A thinly veiled allusion to… (hey libel lawyers - can I say who? No. Oh. Okay…) a certain celebrity couple, it sees Christine Evangelista (Lucky 7) playing a smart but careerless young actress. One day, she attracts the attention of superstar actor Josh Henderson (Desperate Housewives, Dallas) at an audition for his new movie and before you know it, he's whisking her off in his private jet to buy islands. 

However, looking after Henderson's career are producer Lexa Doig (Arrow, Andromeda, Continuum) and Michael Vartan (Alias), the proprietor of a self-help institute that has rather a few similarities to Scientology. Before Evangelista's even on her second date, they're getting her to sign a $10m marriage contract that plots out the two love-birds' relationship, including pretty much every aspect of what Evangelista can and can't do with her life. Should she sign it, become world famous as Henderson's wife and kick start her career in his movie? Or is the creepy weirdness of it too off-putting?

The show is actually surprisingly credible and even a bit of slow burn, clearly intent on showing how an actress and definitely not a specific one who's smart and talented and who raps about Shakespeare in her spare time could walk eyes-open into a relationship with a charming actor who's still famously a nut-job, in preference to waiting tables and dealing with her two-timing beau.

The first episode is quite a delightful little romance in its own right, as Evangelista and Henderson 'click', have a whirlwind romance and then have a lot of basic-cable sex in Venice and Mexico. It's not perfect - I didn't know whether I was supposed to be laughing when Evangelista excels at her audition by crying through lines like "I got close to you so that I could devise the perfect plan to kill you", after which Henderson chases after her to say "That's what acting is supposed to be" in a way supposed to indicate how deep he is - but it was quite sweet, quite fun and it felt like a certain degree of E!'s collective knowledge about celebrity lifestyles had gone into it.

It's over the course of the next couple of episodes that the show becomes a bit more mundane and darker, as we see Henderson punching out photographers who come after Evangelista and Vartan getting heavies seemingly to take out ex-girlfriends of Henderson. The third episode feels less about the ongoing themes and more about "Gosh, wouldn't it be nice to have a lot of money. Oh no! People might sell old photographs of me for money now I'm famous!" There's still a degree of smartness to proceedings, including time jumps in the narrative, and the leads are all still firing on all four cylinders, but it's less fun than it was when it started.

**Material:**
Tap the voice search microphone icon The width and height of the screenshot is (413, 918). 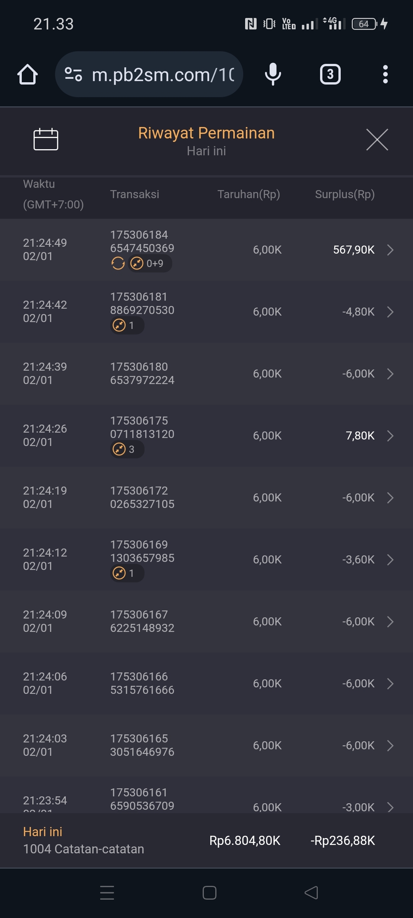coord(273,74)
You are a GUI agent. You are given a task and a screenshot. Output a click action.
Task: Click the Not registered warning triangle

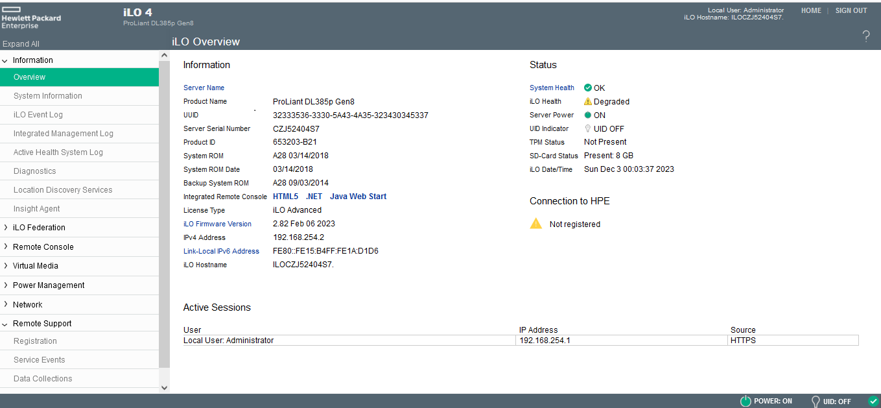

**Problem to work on:**
From the television review above, list every title that appears in parentheses after an actor's name.

**Task solution:**
Lucky 7, Desperate Housewives, Dallas, Arrow, Andromeda, Continuum, Alias